There was a brief pause, but in that time, the Israeli searchers started to swarm through an old workshop in a notorious area just to the north of the crossroads at Bab Al-Zawiye. Moments went by, while the Palestinian mob was in temporary disarray, and then the Israelis came bursting out of the workshop calling up transport to confiscate one of the biggest caches of weapons and bomb-making materials they had ever seen. All hidden in the workshop and in a neighboring shed.

And as a dozen Arabs trudged out with their hands high, folded across their heads, a group of Israeli paras rushed forward to carry out the arrests and to remove the bomb-makers to military custody. So far, even under heavy attack, the IDF personnel had exercised rigid discipline.

But even as the first Arab prisoners were loaded onto trucks, the first real live bullets were being fired. Not by the Israelis, but by Palestinian snipers, now ensconced on wasteland on the Haarat Al-Sheik. And they were firing from various vantage points on the edge of Haarat Al-Sheik, east of the crossroads with the sun behind them.

The Israeli paras, now crouching and running forward, hurled gas grenades into the wasteland and opened up a fusillade of covering fire while the searching troops raced for the safety of the only open building – the workshop where the arms and bomb-making materials were stored.

The paras, having temporarily silenced the snipers around the wasteland, headed for the same cover, and quite suddenly the building was full of Israeli troops, all massing in the stairwell, attempting to reach firing positions on the top two floors of the four-story building.

Immediately the air was filled with machine-gun fire, then the blast of real hand grenades as more Israeli paras came up to clear the wasteland positions.

No-one saw the HAMAS terrorist leader, the one who had been trying to co-ordinate resistance to the methodical Israeli sweep through these most sensitive desert streets. Dressed in denim jeans and jacket, with the black and white chequered headdress of his nation slung over his shoulders, the young warrior, no more than twenty-five years old, seized a hand-held anti-tank rocket-launcher and fired one round, at 100 yards range, straight through a downstairs window of the workshop.

The rocket exploded with a mind-blowing roar in the confined space, instantly blasting through the ceiling, and the one above it, before bringing down the entire building in a choking fireball of dust, sand and rubble.

Fourteen Israelis were killed, seventeen injured.
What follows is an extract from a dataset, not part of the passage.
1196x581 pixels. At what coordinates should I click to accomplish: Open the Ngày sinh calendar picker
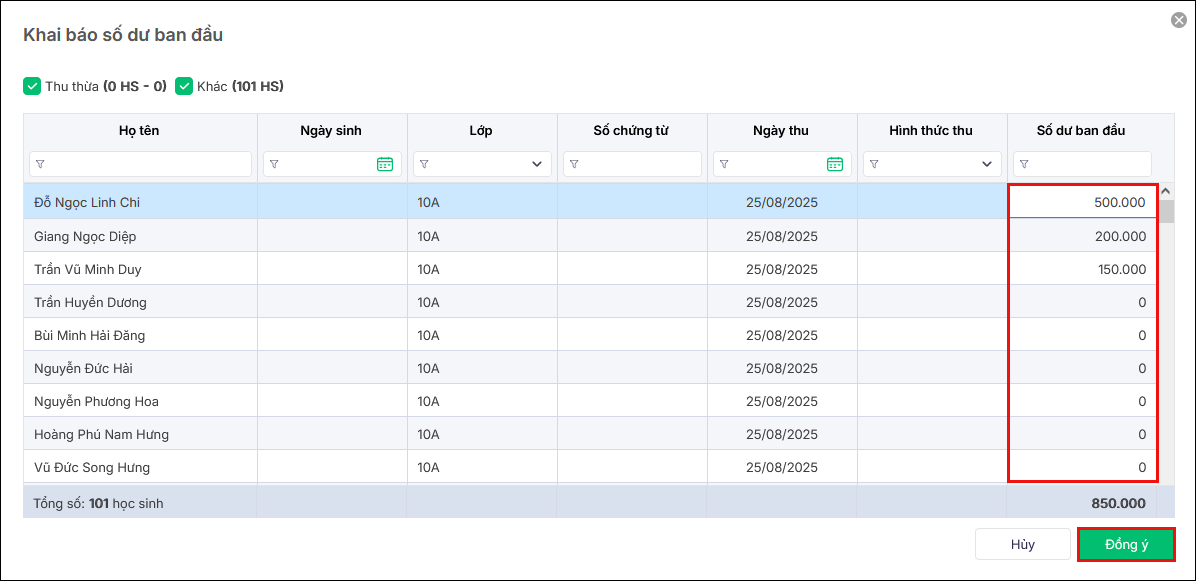pyautogui.click(x=385, y=165)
Only twelve of them managed to climb out of the wreckage, all with their eardrums shattered by the blast, their clothing in shreds, blood everywhere, faces blackened. Some of them were appallingly disfigured, unable hardly to walk; four of them had lost arms or legs.
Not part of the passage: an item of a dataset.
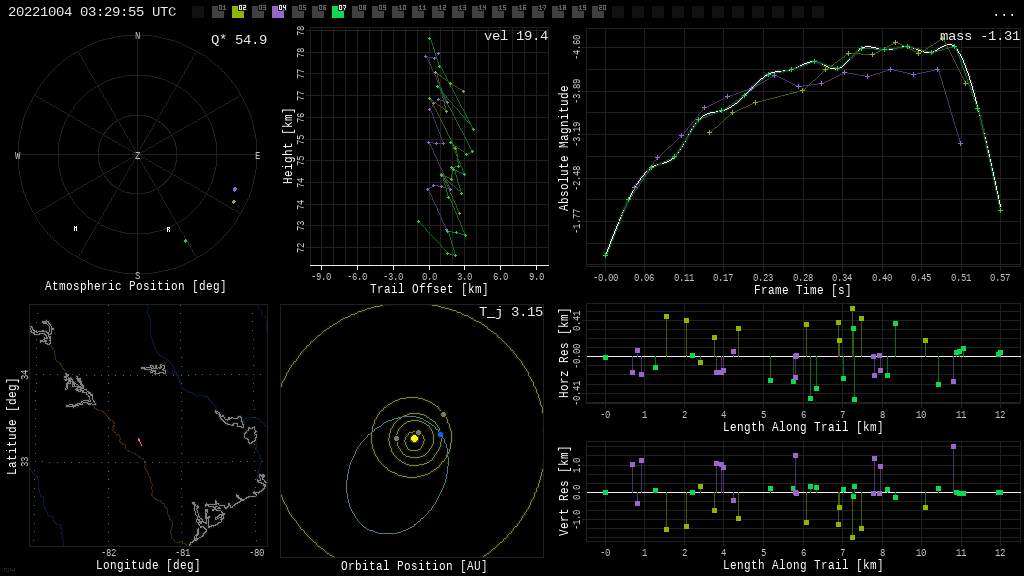Click the blue Earth dot in orbit plot
The height and width of the screenshot is (576, 1024).
pos(440,435)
Within seconds the atrocity was reported to the paratroop company headquarters, and reinforcements were immediately on their way into the Haarat Al Sheik area; the Israelis were hell-bent on seeking out the perpetrators. They were desperate for revenge, never mind the rule book. Never mind Major Kerman’s advice.
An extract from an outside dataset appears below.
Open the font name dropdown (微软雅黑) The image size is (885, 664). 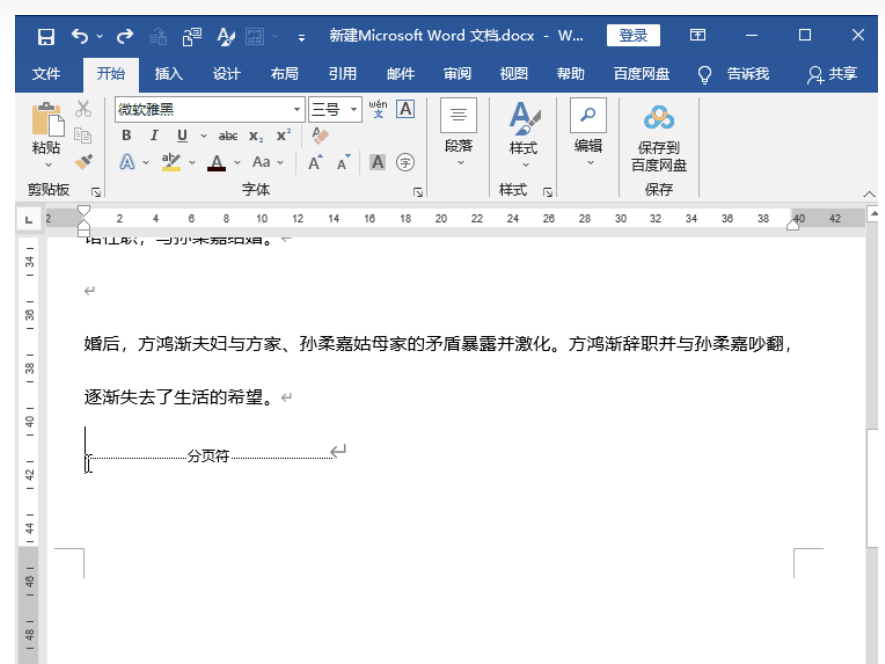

Israeli drivers gunned six ambulances crammed with nurses and medics down route 35 right in the rear of the convoy of seething paratroopers. Sirens screamed as they raced along Al Qarantina Street, and within ten minutes of the blast the Israelis were leaping from the trucks, stunned at the sight which greeted them. Surrounded by the terribly wounded and dying men, their colleagues were helpless, and the snipers were beginning to open fire from the wasteland again, straight at the ground immediately in front of the devastated workshop where the grisly scenario was taking place.

Rarely had an Israeli brigade reacted with such speed and ferocity. The younger paratroopers formed up and stormed the wasteland from both flanks, hurling in grenades, firing from the hip. The Palestinians turned to run but were cut down in their tracks, women and children in the sidestreets were caught in the crossfire.